Вот и сегодня, когда где-то после пяти вечера Эмма сообщила, что ей надо бы показаться дома – ведь нельзя же все Рождество сидеть в участке – Голд отпустил ее без единого звука. Она постояла еще на пороге, глядя, как морозный ветер треплет его тонкую рубашку, и думала при этом, что если Голд попросит ее остаться еще – она останется. Просто потому, что он попросил – и плевать ей тогда на все.
Но он промолчал, лишь, потянувшись к ней, коснулся губ в поцелуе: не страстном, а легком, на прощание. Вздохнув, Эмма так же почти невесомо ответила ему и торопливо сбежала с крыльца.
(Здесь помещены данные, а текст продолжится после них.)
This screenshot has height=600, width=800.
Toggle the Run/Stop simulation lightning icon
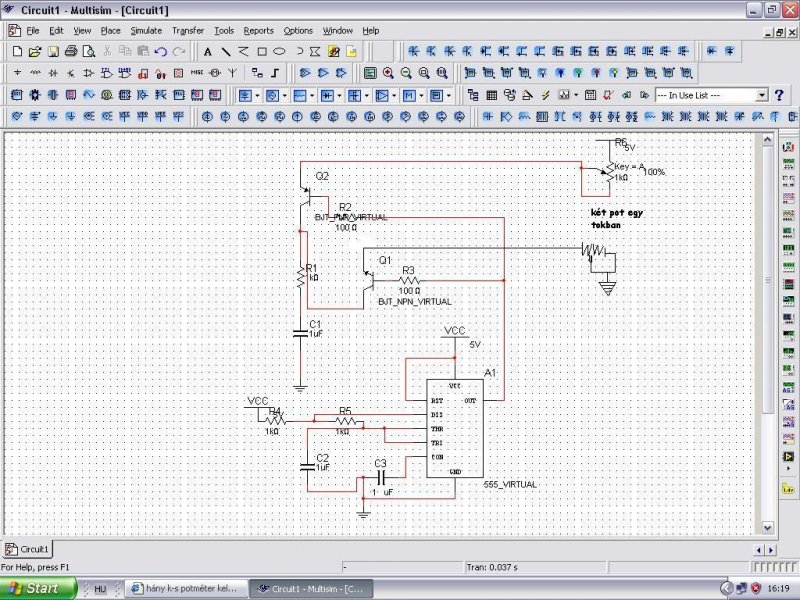tap(545, 95)
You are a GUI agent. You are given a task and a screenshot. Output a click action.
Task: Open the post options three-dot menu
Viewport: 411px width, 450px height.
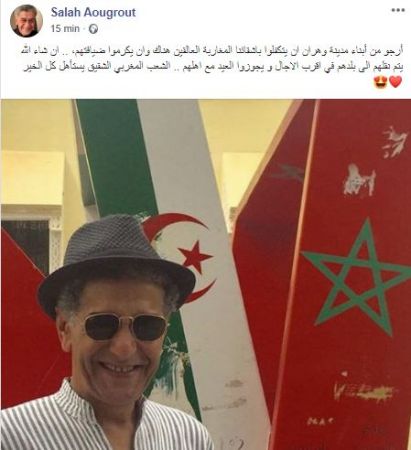pos(398,10)
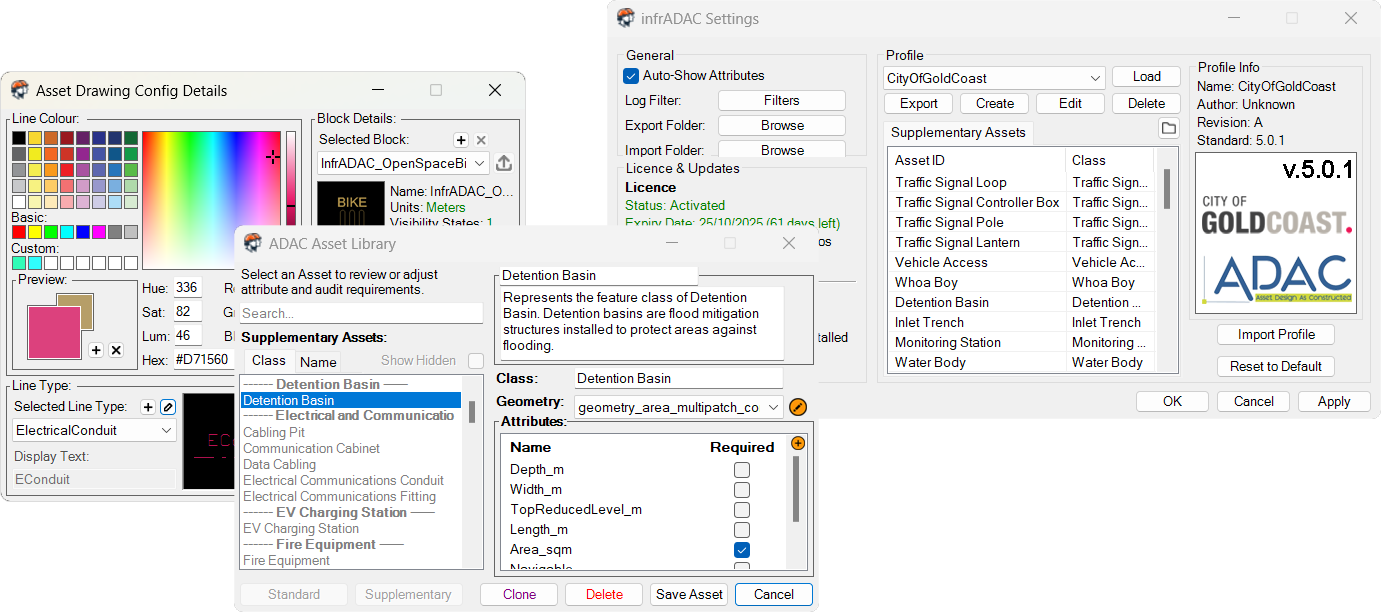Viewport: 1381px width, 612px height.
Task: Uncheck the Area_sqm required checkbox
Action: [742, 550]
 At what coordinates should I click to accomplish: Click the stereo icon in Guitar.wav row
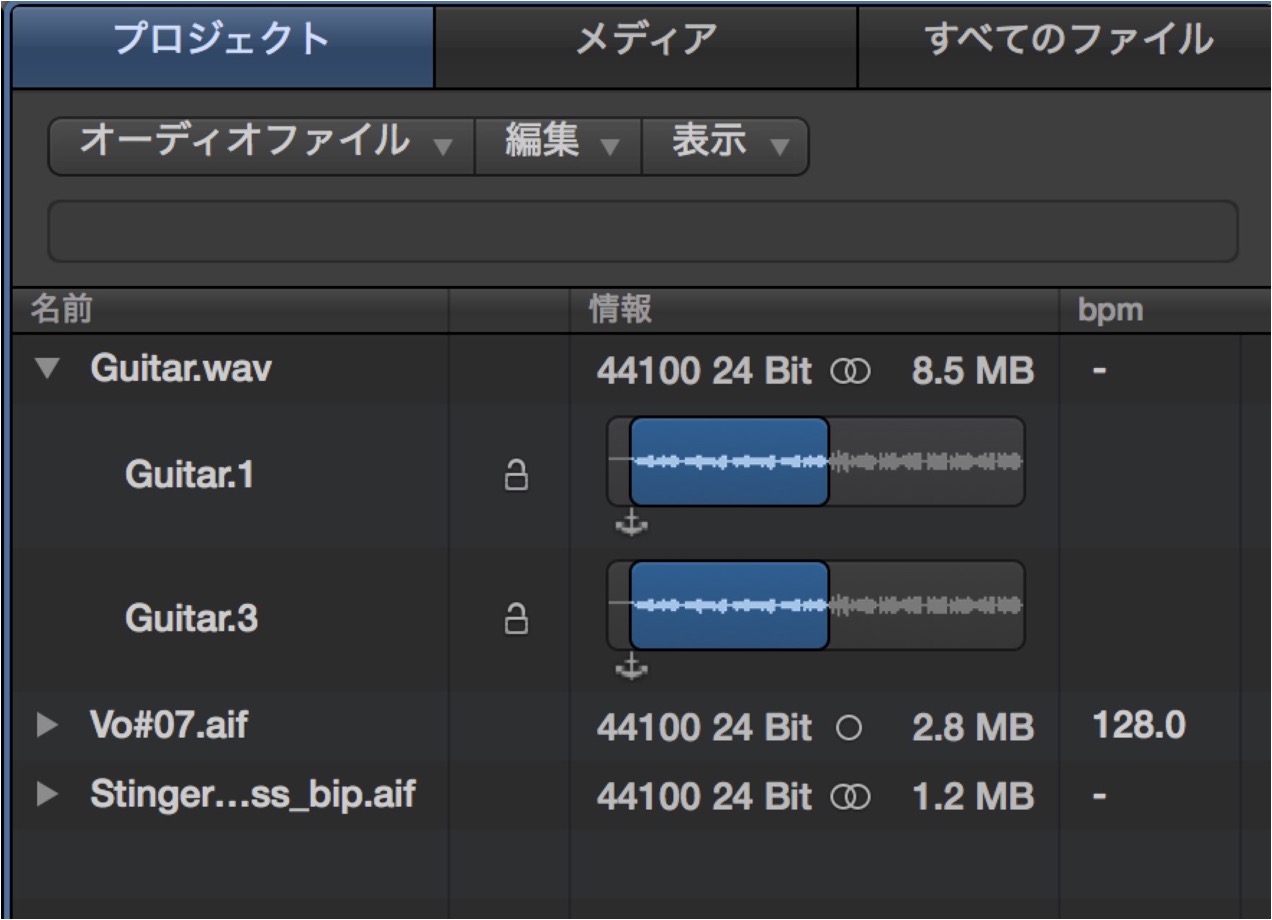pyautogui.click(x=850, y=372)
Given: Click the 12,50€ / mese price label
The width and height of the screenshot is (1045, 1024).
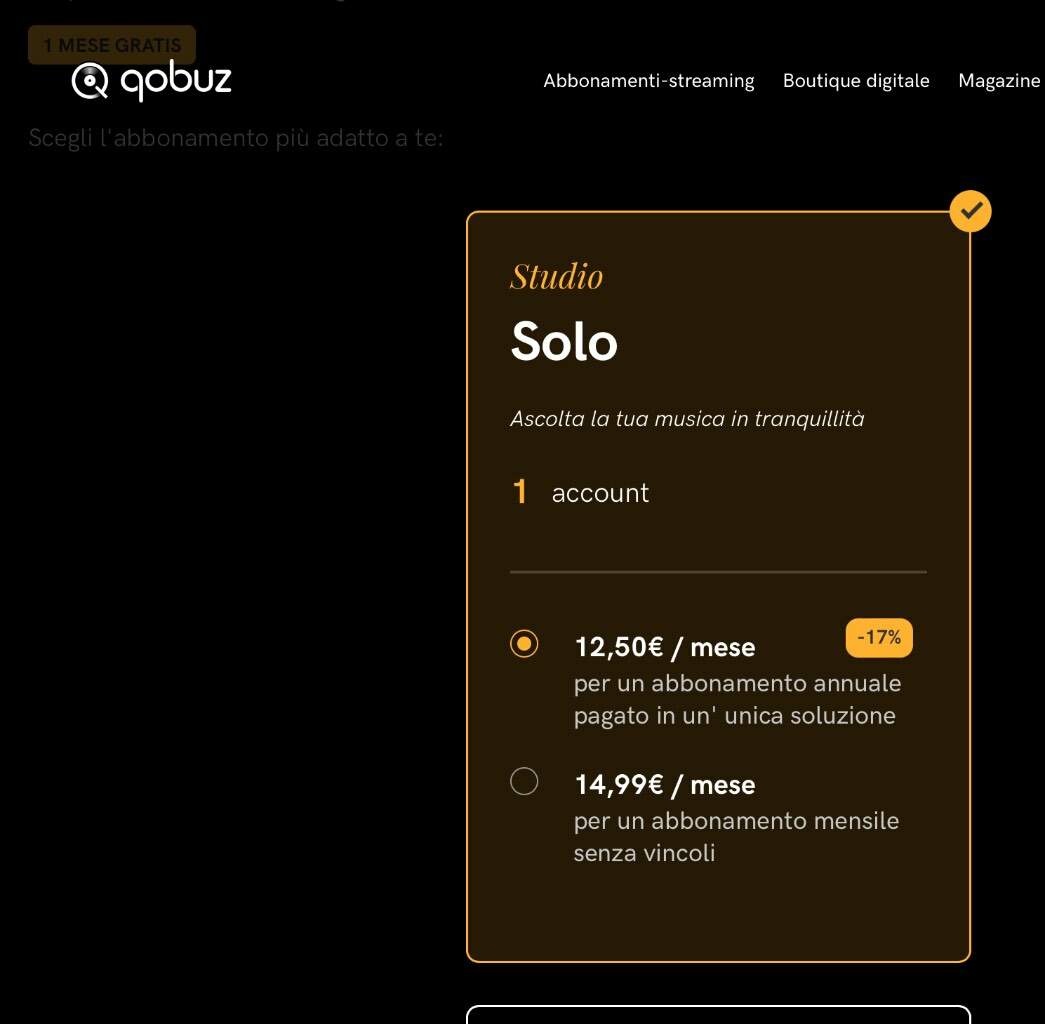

В глазах отчего-то щипало, и она списала это на некстати поднявшийся ветер: ведь сегодня все прошло хорошо. Они были счастливы, она смеялась, и день стоял совершенно прекрасный.
Мистер Голд продолжал стоять в дверях, глядя ей вслед. Их встреча прошла чудесно, однако ему показалось, что под конец Эмма расстроилась. Он перебирал в голове все моменты, но никак не мог обнаружить такого, в котором он мог бы провиниться. Это заключение его не обрадовало. Пожалуй, если бы Голд сумел найти за собой проступок, все было бы проще: любую ошибку можно исправить, любую небрежность – изменить. Ладно, пусть не любую – но очень многие из них.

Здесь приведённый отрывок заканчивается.